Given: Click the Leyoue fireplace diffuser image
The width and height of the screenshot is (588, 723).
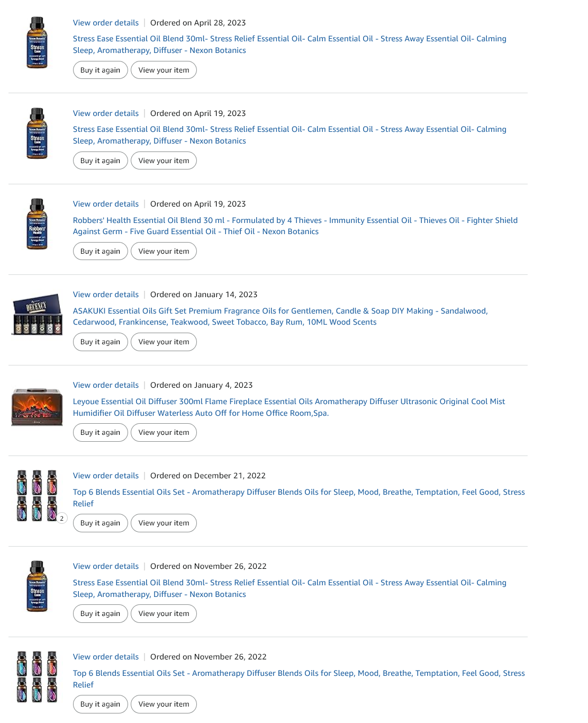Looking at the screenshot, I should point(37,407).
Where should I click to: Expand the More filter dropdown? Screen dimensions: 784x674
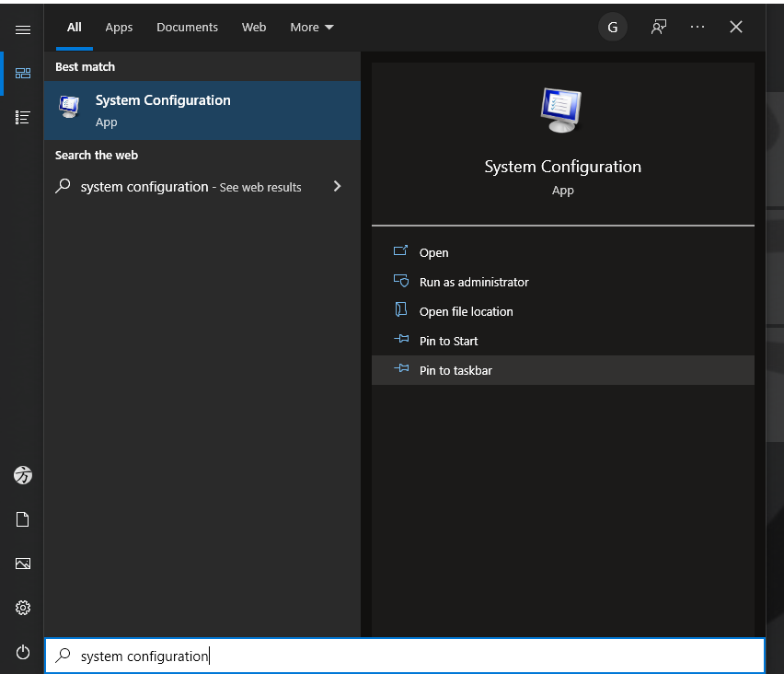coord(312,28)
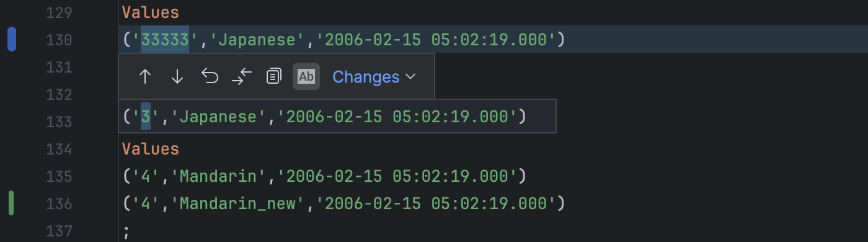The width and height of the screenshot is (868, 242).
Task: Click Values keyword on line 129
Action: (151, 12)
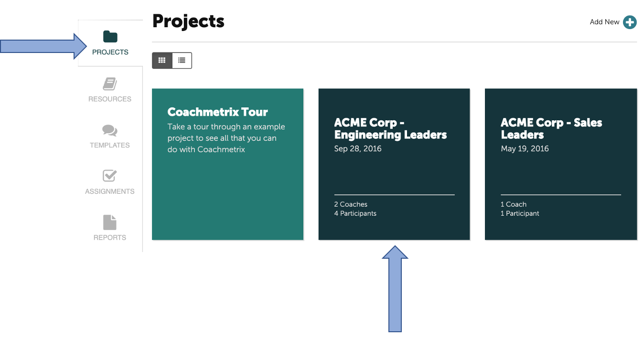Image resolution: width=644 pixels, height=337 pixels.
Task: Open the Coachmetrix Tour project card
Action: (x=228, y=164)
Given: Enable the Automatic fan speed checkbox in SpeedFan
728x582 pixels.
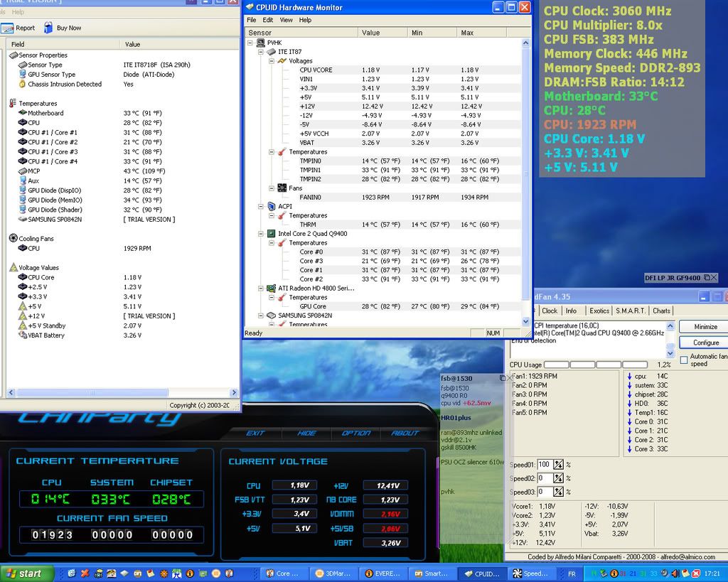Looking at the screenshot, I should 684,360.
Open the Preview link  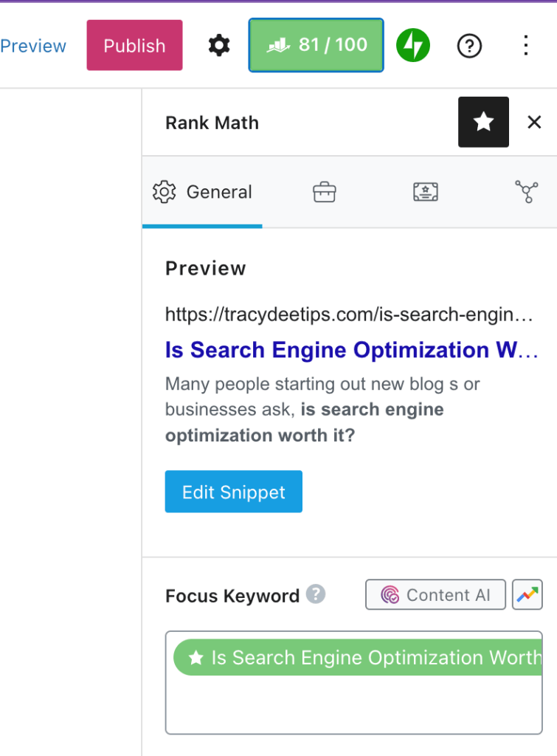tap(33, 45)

################

• _EXERCISE PROMPT_
Copy out each line of the listing that contains the word "Given".

• _EXPECTED ANSWER_
Given: Click the Leyoue fireplace diffuser image
Given: Enable the Automatic fan speed checkbox in SpeedFan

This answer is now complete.